Mandaté par l’Organisation mondiale de la santé (OMS) pour réaliser un état des lieux concernant la santé mentale des enfants dans l’Europe d’après-guerre, Bowlby arrive à la conclusion que « le nourrisson et le jeune enfant doivent vivre une relation chaleureuse, intime et continuelle avec sa mère (ou son substitut permanent) dans laquelle tous deux trouvent satisfaction et plaisir7 ».

Il a ainsi élaboré l’hypothèse que le style d’attachement que l’enfant développe à travers les expériences sociales de la première année de vie reste stable jusqu’à l’âge adulte. Bowlby avait une approche pluridisciplinaire et il s’est intéressé aux travaux des éthologues (scientifiques qui étudient le comportement des animaux) comme ceux de Konrad Lorenz, qui a consacré toute sa vie à l’étude des oies sauvages. Il a été un des premiers à décrire le phénomène appelé « imprinting » : le petit oisillon se lie de façon indélébile au premier objet qui se déplace qu’il va apercevoir à un certain moment après l’éclosion de l’œuf, que ce soit sa mère, Konrad Lorenz lui-même ou un simple appareil.

La stabilité des styles d’attachement a été confirmée par des études prospectives longitudinales. En 2020, Waters et ses collaborateurs ont publié une étude qui a porté sur 50 personnes, suivies sur vingt ans, de l’âge de 1 an à 21 ans : 72 % d’entre elles présentaient le même style d’attachement ; pour les 28 % restants, il avait été modifié par les événements de la vie 8.

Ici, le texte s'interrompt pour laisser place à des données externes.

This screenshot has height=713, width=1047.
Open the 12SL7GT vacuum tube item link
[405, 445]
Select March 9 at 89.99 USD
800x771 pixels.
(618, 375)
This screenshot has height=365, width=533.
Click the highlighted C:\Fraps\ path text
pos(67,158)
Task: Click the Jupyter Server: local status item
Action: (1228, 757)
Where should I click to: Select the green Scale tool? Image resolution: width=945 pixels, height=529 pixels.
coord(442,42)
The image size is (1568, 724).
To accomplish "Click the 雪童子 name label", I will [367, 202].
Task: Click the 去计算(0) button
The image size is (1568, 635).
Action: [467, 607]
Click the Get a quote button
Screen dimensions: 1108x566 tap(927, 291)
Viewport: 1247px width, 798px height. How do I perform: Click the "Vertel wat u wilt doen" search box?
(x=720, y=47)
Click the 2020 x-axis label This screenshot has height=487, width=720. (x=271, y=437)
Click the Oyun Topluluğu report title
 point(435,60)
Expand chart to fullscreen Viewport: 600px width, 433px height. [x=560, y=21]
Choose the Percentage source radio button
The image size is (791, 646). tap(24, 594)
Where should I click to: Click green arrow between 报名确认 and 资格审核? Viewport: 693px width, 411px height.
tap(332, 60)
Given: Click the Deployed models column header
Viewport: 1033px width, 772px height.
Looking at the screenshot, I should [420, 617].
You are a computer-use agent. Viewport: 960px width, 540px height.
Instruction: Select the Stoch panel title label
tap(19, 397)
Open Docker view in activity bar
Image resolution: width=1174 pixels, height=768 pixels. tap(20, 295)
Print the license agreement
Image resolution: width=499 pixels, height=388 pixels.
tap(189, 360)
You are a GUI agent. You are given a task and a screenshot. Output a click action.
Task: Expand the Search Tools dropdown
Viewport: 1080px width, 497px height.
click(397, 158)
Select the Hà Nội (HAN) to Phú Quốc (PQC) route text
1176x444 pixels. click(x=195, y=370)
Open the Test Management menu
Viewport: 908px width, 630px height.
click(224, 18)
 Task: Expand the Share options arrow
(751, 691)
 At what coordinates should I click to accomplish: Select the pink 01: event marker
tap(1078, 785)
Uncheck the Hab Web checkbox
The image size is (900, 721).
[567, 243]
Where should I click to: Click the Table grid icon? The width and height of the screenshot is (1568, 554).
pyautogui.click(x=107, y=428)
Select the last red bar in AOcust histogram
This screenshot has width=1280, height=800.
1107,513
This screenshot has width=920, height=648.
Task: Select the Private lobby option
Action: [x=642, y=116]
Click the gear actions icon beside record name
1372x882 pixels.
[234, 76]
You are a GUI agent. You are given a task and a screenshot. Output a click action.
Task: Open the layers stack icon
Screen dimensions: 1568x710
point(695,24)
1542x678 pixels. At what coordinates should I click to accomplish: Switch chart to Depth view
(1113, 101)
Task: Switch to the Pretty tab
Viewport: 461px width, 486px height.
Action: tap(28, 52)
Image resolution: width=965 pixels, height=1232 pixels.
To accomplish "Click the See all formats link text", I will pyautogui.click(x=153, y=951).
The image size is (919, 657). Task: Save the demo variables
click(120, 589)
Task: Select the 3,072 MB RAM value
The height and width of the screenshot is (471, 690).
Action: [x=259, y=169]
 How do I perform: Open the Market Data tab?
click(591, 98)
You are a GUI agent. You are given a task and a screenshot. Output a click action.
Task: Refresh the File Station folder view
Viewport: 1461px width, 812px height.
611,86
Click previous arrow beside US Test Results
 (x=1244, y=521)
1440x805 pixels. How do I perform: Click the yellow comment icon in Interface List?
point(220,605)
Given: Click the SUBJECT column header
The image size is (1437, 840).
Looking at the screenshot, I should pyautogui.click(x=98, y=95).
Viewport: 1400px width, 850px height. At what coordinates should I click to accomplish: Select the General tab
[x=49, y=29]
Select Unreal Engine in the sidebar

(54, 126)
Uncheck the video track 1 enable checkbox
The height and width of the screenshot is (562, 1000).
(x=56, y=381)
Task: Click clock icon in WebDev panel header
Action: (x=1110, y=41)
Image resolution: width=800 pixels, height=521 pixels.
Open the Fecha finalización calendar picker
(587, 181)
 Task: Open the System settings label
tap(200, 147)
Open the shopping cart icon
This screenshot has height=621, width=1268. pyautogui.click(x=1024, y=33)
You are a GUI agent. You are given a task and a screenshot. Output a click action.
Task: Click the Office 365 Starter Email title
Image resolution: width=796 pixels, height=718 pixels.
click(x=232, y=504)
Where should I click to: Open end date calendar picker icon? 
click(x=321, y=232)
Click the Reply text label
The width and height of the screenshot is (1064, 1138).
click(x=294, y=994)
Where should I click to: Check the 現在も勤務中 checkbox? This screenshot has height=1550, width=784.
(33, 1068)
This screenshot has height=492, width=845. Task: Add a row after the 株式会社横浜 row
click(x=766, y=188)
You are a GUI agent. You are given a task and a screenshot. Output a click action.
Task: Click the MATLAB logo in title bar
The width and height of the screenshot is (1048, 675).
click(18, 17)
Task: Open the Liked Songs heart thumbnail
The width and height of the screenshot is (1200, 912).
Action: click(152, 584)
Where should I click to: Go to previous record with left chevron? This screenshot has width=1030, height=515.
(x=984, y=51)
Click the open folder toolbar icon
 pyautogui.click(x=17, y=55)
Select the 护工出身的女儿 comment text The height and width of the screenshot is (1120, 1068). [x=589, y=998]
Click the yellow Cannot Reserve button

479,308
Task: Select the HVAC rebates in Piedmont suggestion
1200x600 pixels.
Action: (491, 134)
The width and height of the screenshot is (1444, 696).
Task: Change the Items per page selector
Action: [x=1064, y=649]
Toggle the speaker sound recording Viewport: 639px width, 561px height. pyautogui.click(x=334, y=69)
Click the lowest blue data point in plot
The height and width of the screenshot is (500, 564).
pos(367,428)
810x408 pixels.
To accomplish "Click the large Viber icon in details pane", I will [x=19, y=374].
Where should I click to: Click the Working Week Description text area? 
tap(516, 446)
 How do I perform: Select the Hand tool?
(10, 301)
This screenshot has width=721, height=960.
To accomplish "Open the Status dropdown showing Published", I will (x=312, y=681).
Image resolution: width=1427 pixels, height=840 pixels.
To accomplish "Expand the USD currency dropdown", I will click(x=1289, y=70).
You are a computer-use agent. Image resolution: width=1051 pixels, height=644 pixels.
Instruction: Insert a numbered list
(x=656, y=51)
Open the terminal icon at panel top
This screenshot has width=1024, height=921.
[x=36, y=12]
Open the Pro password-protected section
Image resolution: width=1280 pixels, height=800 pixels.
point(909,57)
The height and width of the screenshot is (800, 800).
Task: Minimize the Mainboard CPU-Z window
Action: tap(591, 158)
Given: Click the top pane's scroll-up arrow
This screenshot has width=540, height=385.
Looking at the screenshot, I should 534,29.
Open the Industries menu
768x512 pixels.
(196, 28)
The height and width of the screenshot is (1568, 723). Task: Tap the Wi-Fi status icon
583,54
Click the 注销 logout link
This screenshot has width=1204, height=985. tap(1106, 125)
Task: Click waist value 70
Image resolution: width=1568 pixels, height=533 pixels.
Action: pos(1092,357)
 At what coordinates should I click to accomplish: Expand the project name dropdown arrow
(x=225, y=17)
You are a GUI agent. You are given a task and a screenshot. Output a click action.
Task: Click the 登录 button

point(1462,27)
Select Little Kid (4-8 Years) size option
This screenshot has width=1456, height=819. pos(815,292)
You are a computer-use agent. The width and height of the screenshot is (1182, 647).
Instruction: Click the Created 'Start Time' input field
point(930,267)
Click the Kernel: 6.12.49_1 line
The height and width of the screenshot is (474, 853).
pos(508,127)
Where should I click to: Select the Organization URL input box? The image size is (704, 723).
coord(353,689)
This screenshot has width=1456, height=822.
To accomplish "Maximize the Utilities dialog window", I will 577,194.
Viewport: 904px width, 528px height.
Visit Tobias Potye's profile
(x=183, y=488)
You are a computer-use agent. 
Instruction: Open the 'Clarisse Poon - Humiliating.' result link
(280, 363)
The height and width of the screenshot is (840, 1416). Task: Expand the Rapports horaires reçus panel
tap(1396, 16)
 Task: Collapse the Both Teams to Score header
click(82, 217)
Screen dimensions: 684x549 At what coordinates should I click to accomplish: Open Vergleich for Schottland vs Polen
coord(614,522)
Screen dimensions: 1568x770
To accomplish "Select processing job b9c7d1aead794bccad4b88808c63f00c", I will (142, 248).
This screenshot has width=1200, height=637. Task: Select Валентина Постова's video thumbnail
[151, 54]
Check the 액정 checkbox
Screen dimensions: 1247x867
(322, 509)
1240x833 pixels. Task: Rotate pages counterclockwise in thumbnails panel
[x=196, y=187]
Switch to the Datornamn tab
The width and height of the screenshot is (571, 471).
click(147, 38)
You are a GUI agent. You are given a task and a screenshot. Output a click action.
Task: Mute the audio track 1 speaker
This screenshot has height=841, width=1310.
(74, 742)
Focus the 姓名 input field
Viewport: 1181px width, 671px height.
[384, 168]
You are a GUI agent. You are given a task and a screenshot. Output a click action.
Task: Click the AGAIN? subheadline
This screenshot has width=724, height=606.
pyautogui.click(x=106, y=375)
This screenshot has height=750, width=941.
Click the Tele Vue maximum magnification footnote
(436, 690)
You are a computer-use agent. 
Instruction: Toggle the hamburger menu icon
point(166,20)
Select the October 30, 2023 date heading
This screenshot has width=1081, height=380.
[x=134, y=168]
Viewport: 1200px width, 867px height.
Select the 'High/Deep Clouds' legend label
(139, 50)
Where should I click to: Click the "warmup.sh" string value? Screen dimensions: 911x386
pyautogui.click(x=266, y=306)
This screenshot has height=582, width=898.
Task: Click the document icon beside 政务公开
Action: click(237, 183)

1. Woodburn J., « Egalitarian societies », Man, Vol 17, No 3, septembre 1982, p. 431-451.
2. Konner M., « Hunter-Gatherer Infancy and Childhood: the !Kung and Others», Hunter-Gatherer Childhoods, 2009, tableau 2.6.
3. Fouts H. N., Hewlett B. S., Lamb M. E., « A Biocultural Approach to Breastfeeding Interactions in Central Africa », American Anthropologist, mars 2012.
4. Hewlett B. S. et al., « Culture and Early Infancy among Central African Foragers and Farmers », Developmental Psychology, septembre 1998.
5. Prost de Royer A. F., « Mémoire sur la conservation des enfants », Assemblée publique de l’Académie des Sciences, Belles-Lettres & Arts de Lyon, mai 1778.
6. Bowlby J., « Forty-Four Juvenile Thieves: Their Characters and Home-Life », The International Journal of Psychoanalysis, 1944.
7. Bowlby J., Maternal Care and Mental Health, World Health Organization, 1951.
8. Waters E. et al., « Attachment Security in Infancy and Early Adulthood: A Twenty-Year Longitudinal Study », Child Development, mai 2000.